* **THE RECORDS**
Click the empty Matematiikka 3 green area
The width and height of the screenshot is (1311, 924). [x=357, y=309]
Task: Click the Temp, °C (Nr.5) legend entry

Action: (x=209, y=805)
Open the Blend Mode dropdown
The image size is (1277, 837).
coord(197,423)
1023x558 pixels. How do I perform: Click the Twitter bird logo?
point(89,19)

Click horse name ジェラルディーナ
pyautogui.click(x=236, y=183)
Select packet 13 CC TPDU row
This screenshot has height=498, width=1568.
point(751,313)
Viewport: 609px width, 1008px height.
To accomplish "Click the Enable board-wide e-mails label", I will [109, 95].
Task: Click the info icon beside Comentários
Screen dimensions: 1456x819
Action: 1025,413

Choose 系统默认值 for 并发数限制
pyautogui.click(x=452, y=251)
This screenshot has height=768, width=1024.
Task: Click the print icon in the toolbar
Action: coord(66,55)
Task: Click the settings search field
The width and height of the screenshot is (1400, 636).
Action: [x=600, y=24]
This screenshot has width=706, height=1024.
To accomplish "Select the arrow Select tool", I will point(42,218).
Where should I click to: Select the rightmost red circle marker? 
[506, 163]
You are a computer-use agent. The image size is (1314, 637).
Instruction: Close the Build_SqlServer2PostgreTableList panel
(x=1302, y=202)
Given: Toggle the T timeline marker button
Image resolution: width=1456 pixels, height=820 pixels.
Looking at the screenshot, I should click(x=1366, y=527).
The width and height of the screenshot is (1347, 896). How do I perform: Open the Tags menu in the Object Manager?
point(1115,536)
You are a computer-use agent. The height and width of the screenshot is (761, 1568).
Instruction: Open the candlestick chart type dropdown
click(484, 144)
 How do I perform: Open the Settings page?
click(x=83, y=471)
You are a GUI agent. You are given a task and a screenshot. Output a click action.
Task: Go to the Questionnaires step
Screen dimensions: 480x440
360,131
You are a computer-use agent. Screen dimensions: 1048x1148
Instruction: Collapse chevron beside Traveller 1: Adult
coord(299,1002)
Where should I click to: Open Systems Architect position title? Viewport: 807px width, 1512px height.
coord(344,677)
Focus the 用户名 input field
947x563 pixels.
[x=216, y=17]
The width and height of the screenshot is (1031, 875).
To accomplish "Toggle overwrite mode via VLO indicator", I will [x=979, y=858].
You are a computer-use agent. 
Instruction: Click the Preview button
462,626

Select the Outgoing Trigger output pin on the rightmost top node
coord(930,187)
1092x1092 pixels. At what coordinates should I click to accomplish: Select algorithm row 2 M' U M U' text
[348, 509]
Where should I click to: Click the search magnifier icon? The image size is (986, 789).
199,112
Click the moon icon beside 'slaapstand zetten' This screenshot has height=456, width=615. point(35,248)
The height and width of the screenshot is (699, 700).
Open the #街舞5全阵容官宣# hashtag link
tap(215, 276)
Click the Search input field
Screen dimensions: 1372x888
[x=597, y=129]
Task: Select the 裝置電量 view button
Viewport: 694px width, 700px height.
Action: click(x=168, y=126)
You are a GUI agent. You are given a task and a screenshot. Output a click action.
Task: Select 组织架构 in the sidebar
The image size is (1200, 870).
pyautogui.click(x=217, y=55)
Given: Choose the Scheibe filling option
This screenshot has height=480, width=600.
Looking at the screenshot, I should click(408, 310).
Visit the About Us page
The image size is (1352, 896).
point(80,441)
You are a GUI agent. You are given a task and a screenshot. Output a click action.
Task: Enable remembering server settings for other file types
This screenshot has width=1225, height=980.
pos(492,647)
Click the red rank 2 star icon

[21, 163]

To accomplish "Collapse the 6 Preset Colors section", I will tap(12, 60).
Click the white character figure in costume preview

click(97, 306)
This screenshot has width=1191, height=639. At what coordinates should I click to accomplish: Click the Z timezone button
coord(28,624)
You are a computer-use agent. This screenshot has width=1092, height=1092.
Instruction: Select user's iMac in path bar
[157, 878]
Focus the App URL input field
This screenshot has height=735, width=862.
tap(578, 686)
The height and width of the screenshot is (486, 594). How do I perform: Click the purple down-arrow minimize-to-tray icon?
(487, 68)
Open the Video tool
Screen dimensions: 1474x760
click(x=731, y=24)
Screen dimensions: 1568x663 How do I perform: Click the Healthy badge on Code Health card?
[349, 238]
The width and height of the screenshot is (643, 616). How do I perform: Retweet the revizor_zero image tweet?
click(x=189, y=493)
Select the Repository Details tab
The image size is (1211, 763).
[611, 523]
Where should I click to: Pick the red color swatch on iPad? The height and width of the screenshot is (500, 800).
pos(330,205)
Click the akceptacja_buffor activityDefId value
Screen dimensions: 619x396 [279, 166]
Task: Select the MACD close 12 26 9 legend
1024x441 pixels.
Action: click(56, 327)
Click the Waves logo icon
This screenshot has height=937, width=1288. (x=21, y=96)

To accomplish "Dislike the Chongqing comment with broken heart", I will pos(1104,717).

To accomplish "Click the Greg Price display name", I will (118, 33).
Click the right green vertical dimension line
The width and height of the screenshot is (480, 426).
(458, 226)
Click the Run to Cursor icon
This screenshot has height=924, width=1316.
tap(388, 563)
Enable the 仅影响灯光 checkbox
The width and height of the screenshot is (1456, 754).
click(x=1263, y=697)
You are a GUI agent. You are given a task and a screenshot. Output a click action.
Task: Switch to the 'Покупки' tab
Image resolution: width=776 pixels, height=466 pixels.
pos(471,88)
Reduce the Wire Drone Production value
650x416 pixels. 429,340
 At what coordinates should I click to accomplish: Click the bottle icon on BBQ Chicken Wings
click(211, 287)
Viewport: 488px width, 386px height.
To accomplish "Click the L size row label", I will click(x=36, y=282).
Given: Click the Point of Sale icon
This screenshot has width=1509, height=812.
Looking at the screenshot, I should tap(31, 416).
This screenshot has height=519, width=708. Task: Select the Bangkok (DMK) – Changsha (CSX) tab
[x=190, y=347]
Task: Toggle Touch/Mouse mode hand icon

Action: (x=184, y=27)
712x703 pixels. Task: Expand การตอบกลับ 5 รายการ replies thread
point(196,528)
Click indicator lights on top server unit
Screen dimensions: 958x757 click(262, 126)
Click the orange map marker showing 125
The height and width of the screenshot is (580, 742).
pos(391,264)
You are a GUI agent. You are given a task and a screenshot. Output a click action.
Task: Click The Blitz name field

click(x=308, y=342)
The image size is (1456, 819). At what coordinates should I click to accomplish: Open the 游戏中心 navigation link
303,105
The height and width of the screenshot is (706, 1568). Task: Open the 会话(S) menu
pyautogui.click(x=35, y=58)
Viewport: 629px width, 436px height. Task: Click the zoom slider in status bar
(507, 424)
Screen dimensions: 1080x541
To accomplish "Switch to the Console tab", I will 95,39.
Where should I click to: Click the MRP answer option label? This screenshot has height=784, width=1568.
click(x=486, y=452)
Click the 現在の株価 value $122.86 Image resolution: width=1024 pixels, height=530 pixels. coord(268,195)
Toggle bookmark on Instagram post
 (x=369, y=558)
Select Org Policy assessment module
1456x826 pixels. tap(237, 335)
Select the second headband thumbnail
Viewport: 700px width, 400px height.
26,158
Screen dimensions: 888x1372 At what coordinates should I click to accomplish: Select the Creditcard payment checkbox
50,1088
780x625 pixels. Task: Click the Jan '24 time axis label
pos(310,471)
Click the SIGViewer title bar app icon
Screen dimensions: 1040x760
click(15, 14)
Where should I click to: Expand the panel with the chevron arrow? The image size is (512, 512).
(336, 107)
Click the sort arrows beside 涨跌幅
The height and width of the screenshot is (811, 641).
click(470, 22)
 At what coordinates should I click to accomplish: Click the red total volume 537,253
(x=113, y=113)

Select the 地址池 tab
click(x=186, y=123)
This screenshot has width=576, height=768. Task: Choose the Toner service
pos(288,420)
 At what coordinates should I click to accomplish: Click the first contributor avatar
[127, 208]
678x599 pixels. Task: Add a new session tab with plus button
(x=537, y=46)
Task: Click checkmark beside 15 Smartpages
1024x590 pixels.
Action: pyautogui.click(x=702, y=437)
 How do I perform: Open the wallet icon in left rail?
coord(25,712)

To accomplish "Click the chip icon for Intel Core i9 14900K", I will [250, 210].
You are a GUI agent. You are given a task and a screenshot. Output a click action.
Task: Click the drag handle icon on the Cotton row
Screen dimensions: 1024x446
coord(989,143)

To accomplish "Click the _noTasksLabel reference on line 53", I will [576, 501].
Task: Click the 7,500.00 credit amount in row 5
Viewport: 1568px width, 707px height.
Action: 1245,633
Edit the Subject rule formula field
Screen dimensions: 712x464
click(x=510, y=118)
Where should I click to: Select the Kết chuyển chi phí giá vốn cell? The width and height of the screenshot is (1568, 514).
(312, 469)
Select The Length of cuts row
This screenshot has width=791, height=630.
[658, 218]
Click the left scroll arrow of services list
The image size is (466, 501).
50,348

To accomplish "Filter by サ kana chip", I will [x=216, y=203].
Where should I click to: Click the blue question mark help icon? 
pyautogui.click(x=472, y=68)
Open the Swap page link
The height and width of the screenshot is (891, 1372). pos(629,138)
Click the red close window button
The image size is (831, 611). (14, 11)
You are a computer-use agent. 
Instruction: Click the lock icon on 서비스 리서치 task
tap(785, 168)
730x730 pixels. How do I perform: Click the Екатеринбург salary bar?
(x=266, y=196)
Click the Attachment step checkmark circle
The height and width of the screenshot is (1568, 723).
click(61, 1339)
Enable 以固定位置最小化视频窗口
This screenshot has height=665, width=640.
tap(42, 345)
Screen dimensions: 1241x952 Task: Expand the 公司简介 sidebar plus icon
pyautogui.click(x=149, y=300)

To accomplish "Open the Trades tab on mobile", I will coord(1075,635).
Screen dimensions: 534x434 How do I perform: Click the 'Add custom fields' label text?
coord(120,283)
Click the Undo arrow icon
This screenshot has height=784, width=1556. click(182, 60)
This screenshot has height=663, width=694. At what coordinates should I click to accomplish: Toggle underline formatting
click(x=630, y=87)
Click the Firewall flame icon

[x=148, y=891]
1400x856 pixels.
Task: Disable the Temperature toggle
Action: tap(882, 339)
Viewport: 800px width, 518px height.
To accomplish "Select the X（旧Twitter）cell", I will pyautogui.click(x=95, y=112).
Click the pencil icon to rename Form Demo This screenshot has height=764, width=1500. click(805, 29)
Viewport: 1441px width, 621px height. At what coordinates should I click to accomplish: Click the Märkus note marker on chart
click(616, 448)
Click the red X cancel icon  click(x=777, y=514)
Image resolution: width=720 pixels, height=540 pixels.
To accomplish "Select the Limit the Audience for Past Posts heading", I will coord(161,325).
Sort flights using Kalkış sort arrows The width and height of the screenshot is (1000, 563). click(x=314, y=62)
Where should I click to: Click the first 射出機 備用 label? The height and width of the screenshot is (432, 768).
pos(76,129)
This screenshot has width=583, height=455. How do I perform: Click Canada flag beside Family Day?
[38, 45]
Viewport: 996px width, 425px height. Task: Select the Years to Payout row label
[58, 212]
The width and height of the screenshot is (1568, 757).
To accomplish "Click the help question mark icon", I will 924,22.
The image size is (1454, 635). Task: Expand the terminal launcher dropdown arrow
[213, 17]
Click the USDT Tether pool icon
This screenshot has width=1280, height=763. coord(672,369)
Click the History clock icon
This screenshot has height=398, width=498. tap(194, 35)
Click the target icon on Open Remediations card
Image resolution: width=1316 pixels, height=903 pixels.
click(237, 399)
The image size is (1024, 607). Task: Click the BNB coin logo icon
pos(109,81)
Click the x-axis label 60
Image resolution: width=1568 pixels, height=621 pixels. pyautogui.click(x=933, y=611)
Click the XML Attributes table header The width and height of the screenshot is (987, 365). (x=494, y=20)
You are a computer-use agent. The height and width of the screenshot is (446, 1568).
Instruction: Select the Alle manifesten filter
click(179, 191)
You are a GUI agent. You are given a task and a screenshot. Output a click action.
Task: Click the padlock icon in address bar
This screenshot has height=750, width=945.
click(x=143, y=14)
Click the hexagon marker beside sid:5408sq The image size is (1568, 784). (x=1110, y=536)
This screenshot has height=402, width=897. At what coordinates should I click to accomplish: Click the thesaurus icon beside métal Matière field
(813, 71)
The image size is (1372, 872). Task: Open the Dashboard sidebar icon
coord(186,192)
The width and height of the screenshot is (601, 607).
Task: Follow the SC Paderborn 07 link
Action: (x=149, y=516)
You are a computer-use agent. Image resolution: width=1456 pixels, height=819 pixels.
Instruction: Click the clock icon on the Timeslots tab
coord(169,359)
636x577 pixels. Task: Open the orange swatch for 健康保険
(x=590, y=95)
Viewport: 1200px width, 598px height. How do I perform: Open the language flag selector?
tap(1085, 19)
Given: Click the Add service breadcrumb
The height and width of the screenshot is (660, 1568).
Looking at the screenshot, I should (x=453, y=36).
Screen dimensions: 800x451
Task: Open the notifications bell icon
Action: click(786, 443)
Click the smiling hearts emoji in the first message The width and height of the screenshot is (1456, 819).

* **WHAT YOU SHOULD DO**
Copy out the rows starting with the line containing "Click the XML" and going on through the line containing "click(179, 191)", reproducing each one precisely.

* **SOLUTION FOR THIS PROBLEM**
Click the XML Attributes table header The width and height of the screenshot is (987, 365). (x=494, y=20)
You are a computer-use agent. The height and width of the screenshot is (446, 1568).
Instruction: Select the Alle manifesten filter
click(179, 191)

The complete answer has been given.